In the present study the phytochemical constituent were identified and confirmed based on the colour zone obtained during the HPTLC analysis. The confirmation was done after comparing the colour of the zone with the colour of the reference compounds under daylight and UV light after derivatization in the chromatogram. Also further confirmation was carried out based on their densitometric analysis. This was found supportive when similar approach was handled by Sasikumar et al. (2009). In their report, they identified blue and brown colour (zone) for the methanol extract of Pandanus odoratissimus under UV light after derivatization in the chromatogram. Also they confirmed the presence of polyphenols among the five peaks based on the densitometric HPTLC analysis. Similarly, coloured zone of bright orange representing the presence of alkaloids were identified in the present study.

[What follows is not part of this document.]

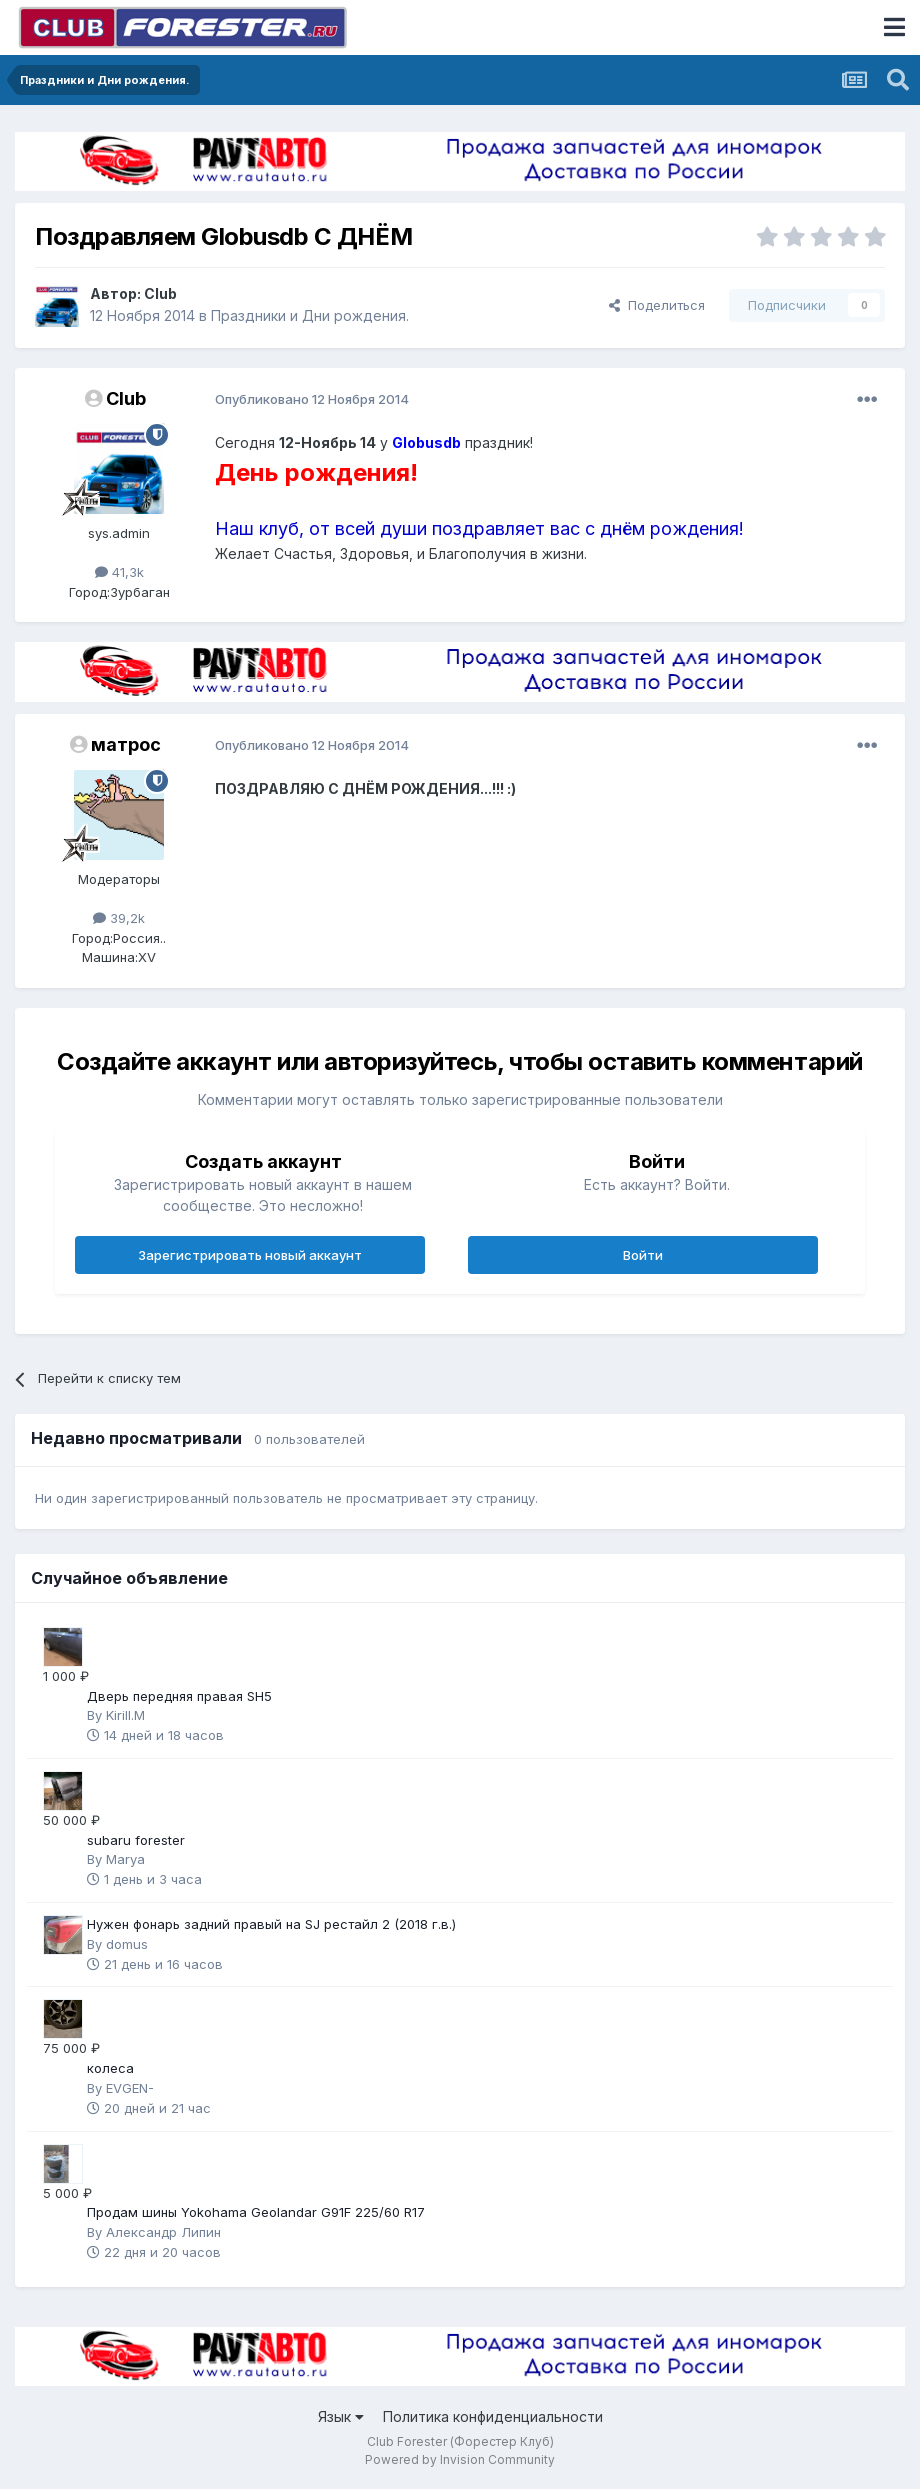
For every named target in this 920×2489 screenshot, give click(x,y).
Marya (125, 1859)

High performance thin layer chromatography profile studies on the alkaloids of Albizia lebbeck observed various alkaloids profile. Similar to the observations, in the present study we produced the HPTLC profile for methanol, chloroform and petroleum ether and it was revealed that secondary metabolites are produced by a large variety of plants, of which 10-20% are alkaloids and are part of group natural products (Bobby et al., 2012). A combined method of high performance liquid chromatograph-electrospray-ionization mass spectrometer (HPLC-ESI-MS/MS) coupled with a photodiode array detector (HPLC-DAD) was applied to the qualitative and quantitative analyses of alkaloids in Cortex phellodendri. This method proved to be a useful tool in quality control of herbal medicines which can be performed for the present study in the near future (Zhu et al., 2011).

CONCLUSION

The utility of the drug is due to the chemical which they contain. Sometime, these drugs contain several constituents which are inert therapeutically. Therefore, we should know about the active and inactive constituents of the crude drug. The preliminary phytochemical screening is a qualitative chemical evaluation which indicates spectrum of chemical constituents present in a plant drug. The HPTLC analysis of stem bark extract of Terminalia chebula was accurate, specific and precise. This detailed chemical profile may be useful in the identification as well as quality evaluation of drugs with respect to plants. It may also enable a particular plant to be identified and distinguished from closely related species. Hence, the profile analysis gives an insight into the evaluation of desired marketed products.